The Digital Twin Climate Resilience Demonstrator (CReDo) moves to a new phase
The Climate Resilience Demonstrator (CReDo), a digital twin project first started in 2021, has moved into its second phase, now led by Connected Places Catapult.
I last reported on the CReDo project in Spring 2022, shortly after the first phase had completed.
In phase 1, our aim was to develop a digital twin of assets from Anglian Water, BT and UK Power Networks, and to investigate and model the cascade effects of assets across different infrastructures. For example, if power was lost, pumping stations could fail, and communications could fail. In phase 1, we focused on flood modelling and the failure models used were relatively straightforward – if an asset wasdry it was working, if was wet, it was not working.
Data held on DAFNI, the Data & Analytics Platform for National Infrastructure, covers detail such as ground elevation, water sources, precipitation, and drainage. Maps included in the modelling show individual power station assets and communications infrastructure to a fine scale, allowing researchers to model the situation under average rainfall, as well as to identify the impact of a one in 100 or one in 1000 years ‘extreme climatic’ event.
As well as the real-life data for East Anglia, CReDo includes a synthetic dataset that’s available to any user and allows researchers outside the project to examine how they might build on CReDo and DAFNI for their own research. Developed by CMCL, it was designed to have features like the real data but with fictitious locations.
In the second phase of work we have expanded into more sophisticated failure models around flooding, and have added the variable of extreme heat. We are also now working more with Ofgem and Ofwat data – on the energy and water side.

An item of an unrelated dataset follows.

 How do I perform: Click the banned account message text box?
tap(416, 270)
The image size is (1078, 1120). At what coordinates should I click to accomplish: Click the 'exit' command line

There is cross pollination across energy and water. Both Ofgem and Ofwat are interested in the effects of heat, for example. If there are several days of unusually hot weather, what happens to your water pumping station? The processes could degrade, not necessarily fail, so now our modelling has been developed to be able to take into account more sophisticated impacts such as degradation rather than simply working/not working. The basic principle from phase 1, of investigating cascade effects across networks still applies.
DAFNI continues as the trusted platform which allows the project’s “integration” based on asset owner data – assessing impacts of cascade failures from one infrastructure to another.
The project is now reaching out to further electricity and water companies, and network operators, to encourage them to become part of this essential digital twin.